Frerichs, a Navy veteran from Illinois, was kidnapped in late January 2020 while doing construction work in Afghanistan. It is believed that he was held by the Haqqani network, which is a faction of the Taliban. He disappeared less than a month before the US signed a peace deal with the Taliban.
Frerichs was able to board the plane alone, a source familiar with the matter said, and his physical and mental condition appears to be good. He is currently in Doha, Qatar.
Frerichs’ family congratulated Biden on securing his release, with his sister, Charlene Cakora, saying in a statement, “There were people arguing against the deal that brought Mark home, but President Biden did what was right. He saved the life of an innocent American veteran.
“I am so happy to hear that my brother is safe and on his way home. Our family has prayed for this every day of the more than 31 months he has been hostage,” Cakora said. “We never gave up hope that he would survive and return home safely.”
Earlier this year, The New Yorker published a video of Frerichs pleading for his release – the first time the Illinois native had been seen in years.
“I patiently waited for my release,” Frerichs says in the brief video, which he says is recorded on Nov. 28, 2021.
Since his brother’s kidnapping, Cakora has called on the US government to do more to secure his release, stepping up those calls in the run-up to a US withdrawal from Afghanistan in 2021.
Earlier this year, the Biden administration secured the release of U.S.-Afghan Navy reservist Safi Rauf and his brother Anees Khalil, a U.S. green card holder, who had been held by the Taliban since December.
The Biden administration undertook months of negotiations with the Taliban to secure Frerichs’ freedom, a senior administration official said Monday, and the president decided in June to grant clemency to Noorzai if it would lead to the release of captive American.
Speaking on a call with reporters, the official said it had become clear that releasing Noorzai was “key to securing Mark’s expected freedom”, but that the decision on clemency for the trafficker Afghan drug dealer was “difficult”.
The administration sees no equivalence between Noorzai, who was serving a 17-year sentence in the United States, and Frerichs. Noorzai was not detained at Guantanamo Bay, despite reports that he was, the official said.
“We consulted with US government experts, who felt that Noorzai’s (release) in Afghanistan would not materially change the risks to Americans emanating from the country or the nature of drug trafficking there,” the official said. .
Weeks after Biden made the decision on Noorzai, the president authorized the strike that killed al-Qaeda leader Ayman al-Zawahiri in Kabul.
“As we also said publicly at the time, we told the Taliban immediately after the strike, that we would hold them directly responsible should anything harm happen to Mark, and that the best way for them to start restoring confidence with the United States, with the world, was to release Mark immediately,” the official said.
The official said the window of opportunity for the exchange finally presented itself this month and the administration “acted very quickly.” But they would not say where Frerichs had been held during his more than two years in captivity, nor would they say if the United States had given anything else to the Taliban for Frerichs’ release.

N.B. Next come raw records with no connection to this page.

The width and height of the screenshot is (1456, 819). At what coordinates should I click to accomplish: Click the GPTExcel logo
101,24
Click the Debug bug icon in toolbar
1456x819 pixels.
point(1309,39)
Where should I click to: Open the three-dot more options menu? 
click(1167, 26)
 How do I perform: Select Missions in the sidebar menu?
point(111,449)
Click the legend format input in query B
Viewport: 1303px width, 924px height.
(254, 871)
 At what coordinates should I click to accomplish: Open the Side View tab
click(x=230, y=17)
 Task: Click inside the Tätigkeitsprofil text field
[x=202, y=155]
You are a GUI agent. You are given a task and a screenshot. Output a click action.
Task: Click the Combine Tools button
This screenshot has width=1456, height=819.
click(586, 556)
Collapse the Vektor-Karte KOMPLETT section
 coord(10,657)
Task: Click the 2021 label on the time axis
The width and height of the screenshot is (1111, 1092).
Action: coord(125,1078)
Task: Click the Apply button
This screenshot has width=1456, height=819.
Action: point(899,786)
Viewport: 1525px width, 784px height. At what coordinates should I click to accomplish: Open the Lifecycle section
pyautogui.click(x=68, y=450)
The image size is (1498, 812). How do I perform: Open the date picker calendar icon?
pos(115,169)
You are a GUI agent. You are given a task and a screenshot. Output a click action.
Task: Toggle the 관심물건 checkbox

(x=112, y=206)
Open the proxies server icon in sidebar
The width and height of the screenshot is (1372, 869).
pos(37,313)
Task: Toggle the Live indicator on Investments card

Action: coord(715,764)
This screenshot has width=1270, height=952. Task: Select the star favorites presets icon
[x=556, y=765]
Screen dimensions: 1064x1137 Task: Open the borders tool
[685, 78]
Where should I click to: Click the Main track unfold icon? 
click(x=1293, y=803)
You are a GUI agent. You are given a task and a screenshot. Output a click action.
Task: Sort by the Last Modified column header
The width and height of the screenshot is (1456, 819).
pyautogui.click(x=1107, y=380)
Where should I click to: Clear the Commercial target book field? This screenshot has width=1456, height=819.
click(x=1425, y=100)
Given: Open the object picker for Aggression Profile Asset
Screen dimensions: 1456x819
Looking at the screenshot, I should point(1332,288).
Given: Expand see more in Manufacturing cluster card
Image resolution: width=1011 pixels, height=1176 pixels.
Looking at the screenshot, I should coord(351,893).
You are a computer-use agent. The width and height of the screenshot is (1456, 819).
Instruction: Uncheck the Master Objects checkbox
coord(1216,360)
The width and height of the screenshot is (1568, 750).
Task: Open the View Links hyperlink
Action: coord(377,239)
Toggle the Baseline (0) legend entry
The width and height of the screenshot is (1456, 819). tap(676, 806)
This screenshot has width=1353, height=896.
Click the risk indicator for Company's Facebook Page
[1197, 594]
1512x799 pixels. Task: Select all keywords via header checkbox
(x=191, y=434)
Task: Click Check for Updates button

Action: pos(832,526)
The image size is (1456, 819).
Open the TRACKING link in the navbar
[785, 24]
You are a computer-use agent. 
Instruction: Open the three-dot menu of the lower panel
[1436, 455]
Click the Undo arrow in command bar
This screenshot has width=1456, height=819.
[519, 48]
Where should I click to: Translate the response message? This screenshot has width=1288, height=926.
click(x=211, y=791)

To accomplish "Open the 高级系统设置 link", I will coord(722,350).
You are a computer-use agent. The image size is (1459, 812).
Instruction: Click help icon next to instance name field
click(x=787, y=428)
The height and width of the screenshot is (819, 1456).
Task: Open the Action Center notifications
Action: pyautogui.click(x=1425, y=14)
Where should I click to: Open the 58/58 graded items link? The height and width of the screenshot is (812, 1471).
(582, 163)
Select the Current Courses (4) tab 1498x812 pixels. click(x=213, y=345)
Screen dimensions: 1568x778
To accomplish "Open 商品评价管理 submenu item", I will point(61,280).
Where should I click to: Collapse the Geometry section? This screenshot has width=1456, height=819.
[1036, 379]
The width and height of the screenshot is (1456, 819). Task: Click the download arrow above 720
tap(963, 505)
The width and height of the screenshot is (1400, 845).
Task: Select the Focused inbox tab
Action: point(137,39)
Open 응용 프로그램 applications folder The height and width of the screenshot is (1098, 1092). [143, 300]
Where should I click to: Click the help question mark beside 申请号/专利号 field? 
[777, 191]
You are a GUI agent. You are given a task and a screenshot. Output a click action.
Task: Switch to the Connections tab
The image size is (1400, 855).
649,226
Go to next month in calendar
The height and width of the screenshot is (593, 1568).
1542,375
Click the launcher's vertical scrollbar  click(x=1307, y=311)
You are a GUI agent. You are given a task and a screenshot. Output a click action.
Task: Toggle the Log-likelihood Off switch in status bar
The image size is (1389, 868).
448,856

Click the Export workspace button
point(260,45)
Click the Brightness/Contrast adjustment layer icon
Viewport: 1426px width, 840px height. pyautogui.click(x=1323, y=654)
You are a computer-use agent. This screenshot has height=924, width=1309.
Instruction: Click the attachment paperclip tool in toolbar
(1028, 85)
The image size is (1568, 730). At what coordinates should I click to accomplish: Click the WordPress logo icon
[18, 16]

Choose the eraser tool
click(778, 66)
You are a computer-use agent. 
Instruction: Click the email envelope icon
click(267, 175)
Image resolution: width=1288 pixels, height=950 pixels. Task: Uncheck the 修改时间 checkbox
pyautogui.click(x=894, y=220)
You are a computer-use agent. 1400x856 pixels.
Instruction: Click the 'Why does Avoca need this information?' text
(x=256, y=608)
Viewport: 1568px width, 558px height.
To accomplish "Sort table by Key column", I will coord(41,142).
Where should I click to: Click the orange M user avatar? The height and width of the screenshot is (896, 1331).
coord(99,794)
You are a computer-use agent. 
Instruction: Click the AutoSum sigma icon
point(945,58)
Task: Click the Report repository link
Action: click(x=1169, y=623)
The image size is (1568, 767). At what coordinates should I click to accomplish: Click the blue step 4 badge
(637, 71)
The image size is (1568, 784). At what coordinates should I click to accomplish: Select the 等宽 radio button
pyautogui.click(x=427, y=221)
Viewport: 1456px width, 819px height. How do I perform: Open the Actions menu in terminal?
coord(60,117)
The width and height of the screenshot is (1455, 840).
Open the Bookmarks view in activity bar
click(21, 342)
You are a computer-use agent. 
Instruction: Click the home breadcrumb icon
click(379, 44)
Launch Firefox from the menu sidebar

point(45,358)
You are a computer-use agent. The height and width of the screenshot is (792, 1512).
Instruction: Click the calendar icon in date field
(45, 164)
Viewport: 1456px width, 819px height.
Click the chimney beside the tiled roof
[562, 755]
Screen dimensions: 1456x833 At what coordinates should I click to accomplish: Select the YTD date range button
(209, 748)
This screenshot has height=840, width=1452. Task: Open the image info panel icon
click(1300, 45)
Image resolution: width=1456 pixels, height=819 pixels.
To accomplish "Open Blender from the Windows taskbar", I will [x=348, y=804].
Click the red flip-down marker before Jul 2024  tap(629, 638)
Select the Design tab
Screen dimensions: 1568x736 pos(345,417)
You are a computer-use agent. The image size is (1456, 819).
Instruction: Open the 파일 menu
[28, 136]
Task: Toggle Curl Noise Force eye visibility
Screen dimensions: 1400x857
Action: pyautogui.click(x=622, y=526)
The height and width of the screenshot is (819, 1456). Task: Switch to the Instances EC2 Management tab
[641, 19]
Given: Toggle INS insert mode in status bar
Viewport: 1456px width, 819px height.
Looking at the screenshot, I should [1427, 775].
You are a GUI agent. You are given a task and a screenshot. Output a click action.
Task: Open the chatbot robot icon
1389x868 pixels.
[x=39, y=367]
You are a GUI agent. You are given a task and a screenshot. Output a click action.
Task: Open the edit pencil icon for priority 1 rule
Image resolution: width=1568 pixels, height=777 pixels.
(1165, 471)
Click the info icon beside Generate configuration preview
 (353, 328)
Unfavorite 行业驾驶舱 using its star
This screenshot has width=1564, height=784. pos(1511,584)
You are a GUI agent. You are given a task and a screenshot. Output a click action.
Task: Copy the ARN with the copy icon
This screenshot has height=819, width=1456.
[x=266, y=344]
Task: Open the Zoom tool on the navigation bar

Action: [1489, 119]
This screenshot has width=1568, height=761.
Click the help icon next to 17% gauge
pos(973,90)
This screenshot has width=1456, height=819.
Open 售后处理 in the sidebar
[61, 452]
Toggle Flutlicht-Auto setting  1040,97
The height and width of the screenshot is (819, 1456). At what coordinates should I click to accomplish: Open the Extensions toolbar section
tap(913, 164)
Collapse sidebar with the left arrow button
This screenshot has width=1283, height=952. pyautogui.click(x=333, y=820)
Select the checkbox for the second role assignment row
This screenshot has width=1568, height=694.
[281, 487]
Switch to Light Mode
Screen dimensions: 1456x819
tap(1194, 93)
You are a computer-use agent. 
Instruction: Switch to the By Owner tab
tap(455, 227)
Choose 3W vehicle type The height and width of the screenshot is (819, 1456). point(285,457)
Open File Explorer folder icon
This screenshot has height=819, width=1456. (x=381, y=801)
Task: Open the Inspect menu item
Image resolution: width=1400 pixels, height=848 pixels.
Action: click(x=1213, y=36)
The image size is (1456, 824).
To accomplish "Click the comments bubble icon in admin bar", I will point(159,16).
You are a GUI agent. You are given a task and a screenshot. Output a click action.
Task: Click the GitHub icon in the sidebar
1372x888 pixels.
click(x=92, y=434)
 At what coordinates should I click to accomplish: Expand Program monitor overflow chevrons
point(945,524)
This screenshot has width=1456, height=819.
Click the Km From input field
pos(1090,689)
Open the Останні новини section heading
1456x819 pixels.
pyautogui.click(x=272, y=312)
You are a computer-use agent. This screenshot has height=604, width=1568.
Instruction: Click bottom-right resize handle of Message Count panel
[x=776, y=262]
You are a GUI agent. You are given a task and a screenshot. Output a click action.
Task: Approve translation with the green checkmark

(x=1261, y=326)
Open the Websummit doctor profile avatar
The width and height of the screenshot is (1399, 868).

A second senior administration official said the United States would continue to impress on the Taliban that they had to end the hostage-taking if they wanted to be recognized by the international community.
The first official would not say if the Taliban are keeping other Americans at home. They said they were aware of the case of American filmmaker Ivor Shearer and his producer, who Journalists Protection Committee said they were arrested by the Taliban in August, but did not provide further details.
This story has been updated with additional details.